[Saved data entries]

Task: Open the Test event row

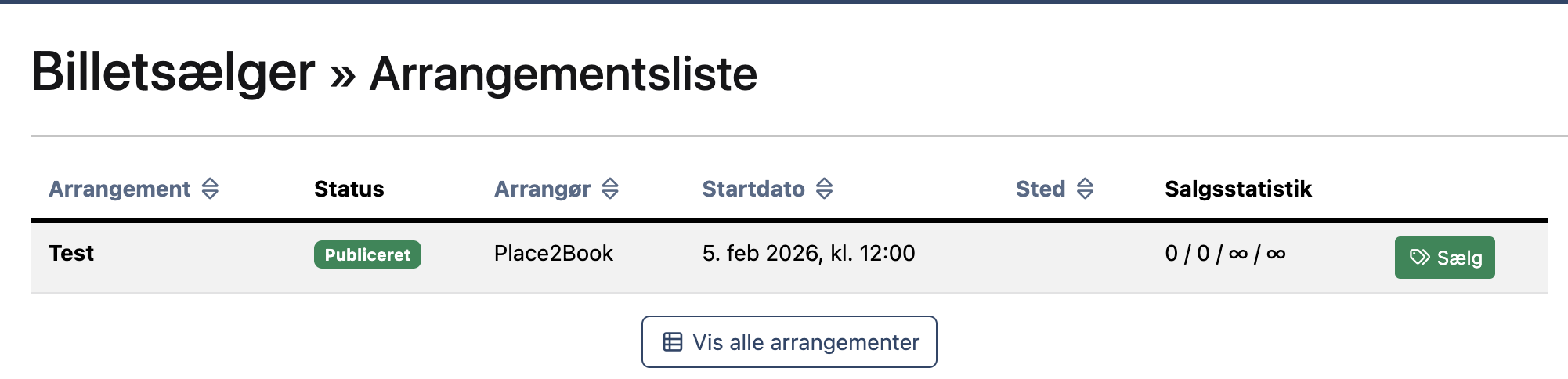Action: point(71,254)
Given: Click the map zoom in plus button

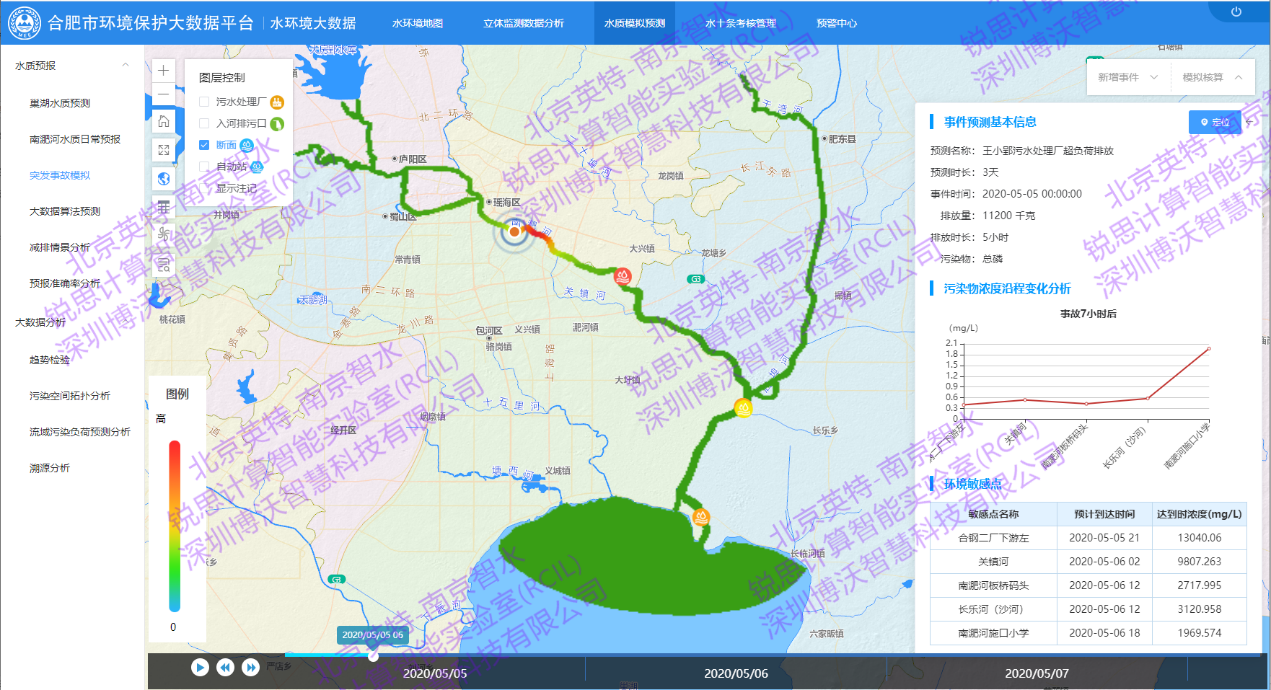Looking at the screenshot, I should (x=163, y=71).
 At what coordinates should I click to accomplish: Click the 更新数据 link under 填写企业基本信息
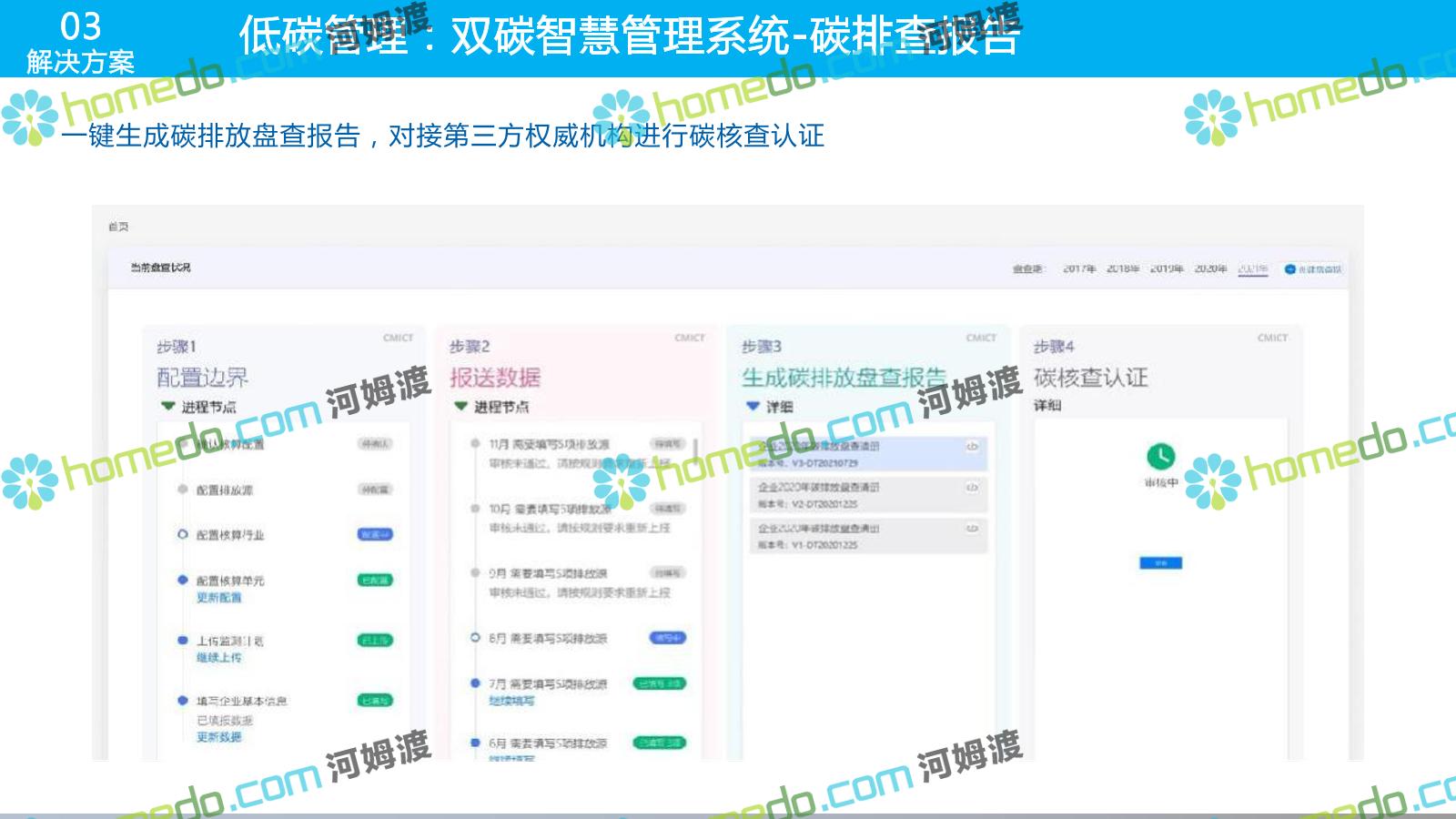(x=219, y=737)
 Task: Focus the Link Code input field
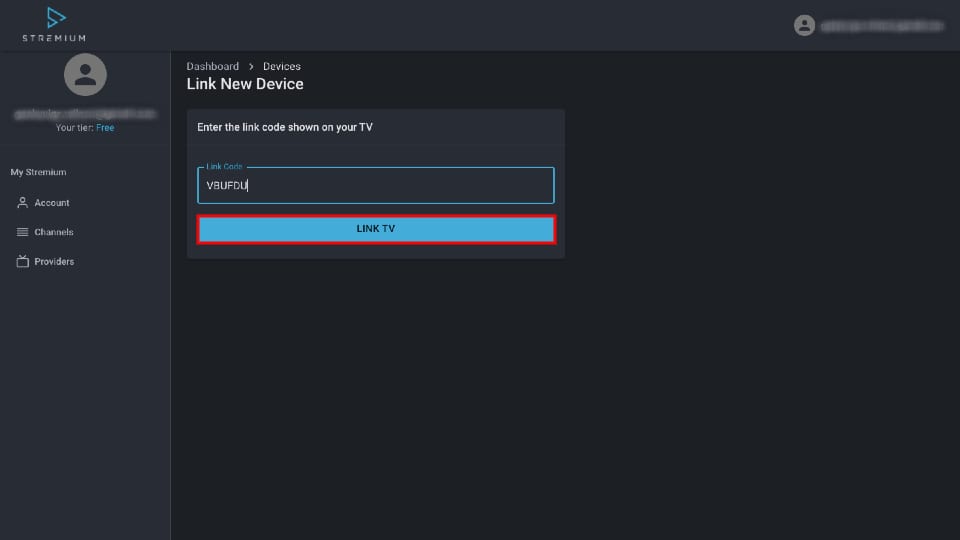coord(376,186)
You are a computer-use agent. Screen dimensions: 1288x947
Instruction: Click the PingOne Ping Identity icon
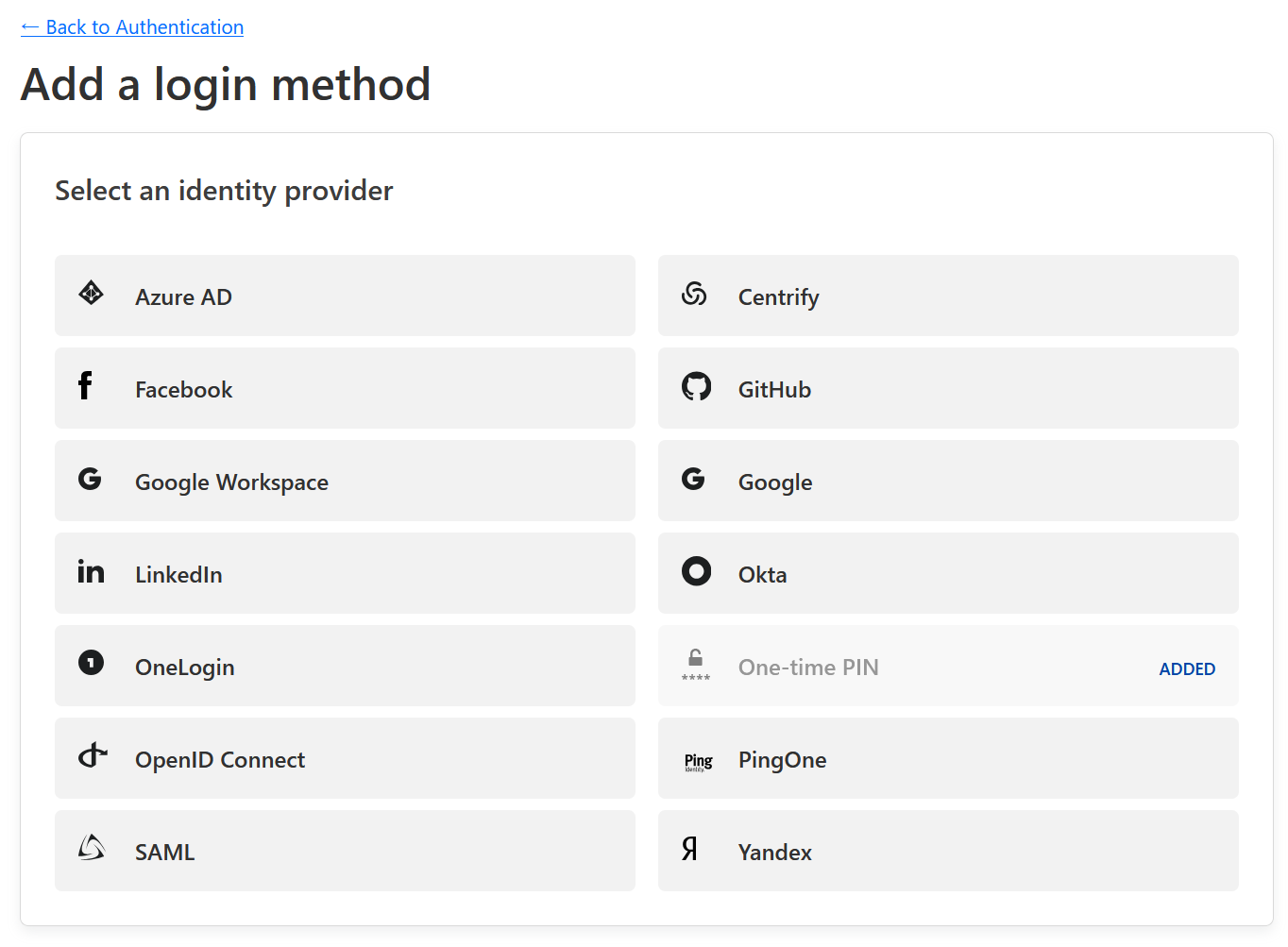pos(698,761)
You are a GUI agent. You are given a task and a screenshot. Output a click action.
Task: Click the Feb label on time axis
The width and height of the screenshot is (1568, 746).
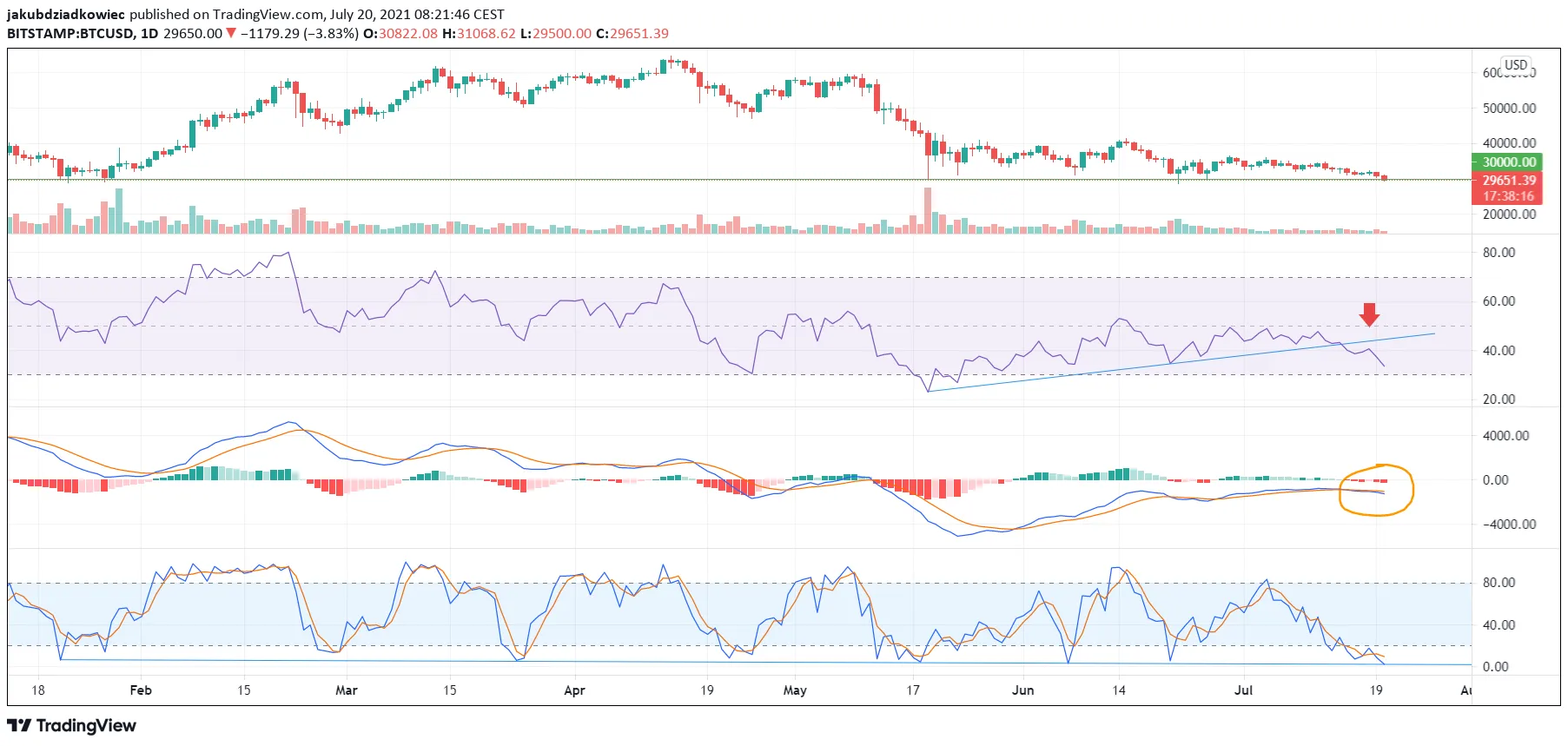[x=141, y=690]
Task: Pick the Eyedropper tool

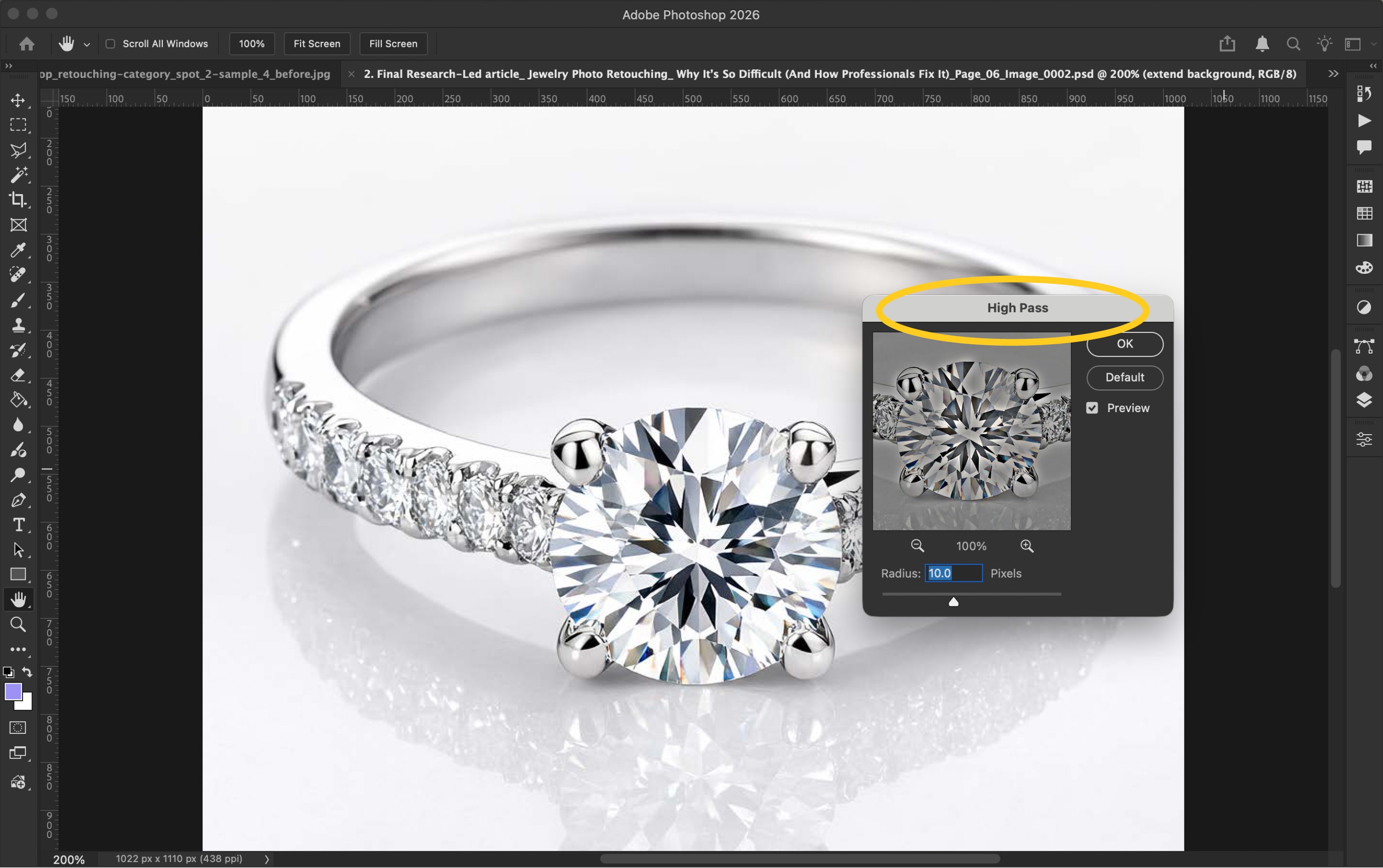Action: pos(18,250)
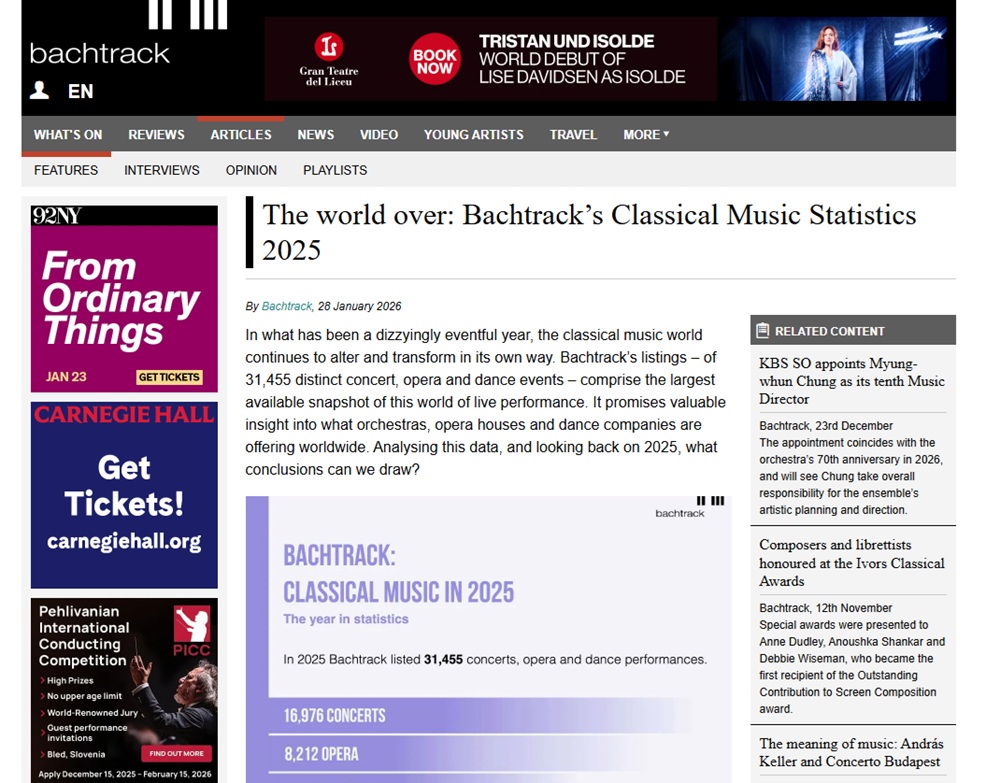Click the Gran Teatre del Liceu logo
1000x783 pixels.
pos(329,59)
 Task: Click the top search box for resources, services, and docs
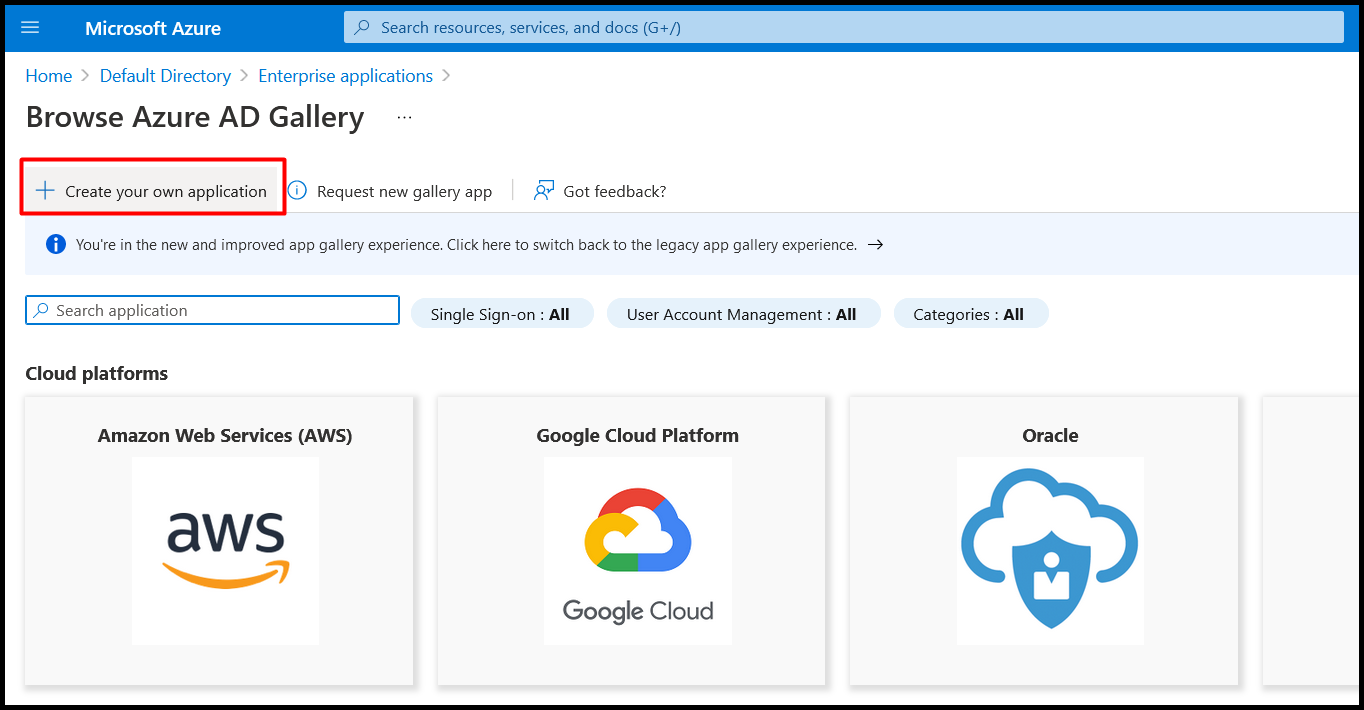click(x=844, y=27)
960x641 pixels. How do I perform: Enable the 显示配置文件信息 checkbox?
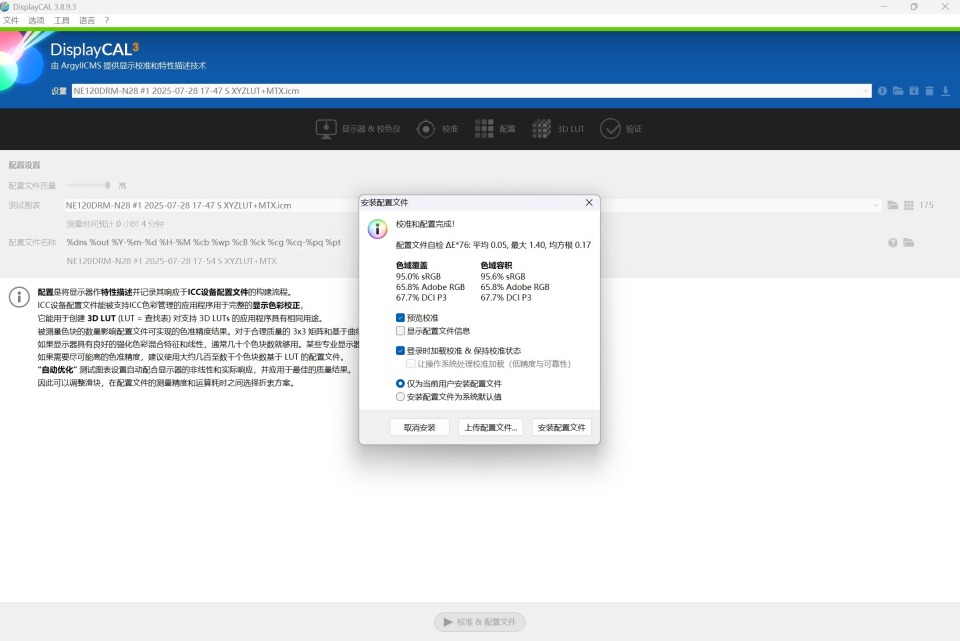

Task goal>
Reproduce the records above from their first line to the line bearing "You are a computer-use", both ends included, leaving every picture out.

Response below>
Task: Open the Test event row

Action: point(71,254)
Given: Click the map zoom in plus button

Looking at the screenshot, I should (x=163, y=71).
 At what coordinates should I click to accomplish: Click the 更新数据 link under 填写企业基本信息
(x=219, y=737)
 Task: Focus the Link Code input field
coord(376,186)
You are a computer-use agent. Screen dimensions: 1288x947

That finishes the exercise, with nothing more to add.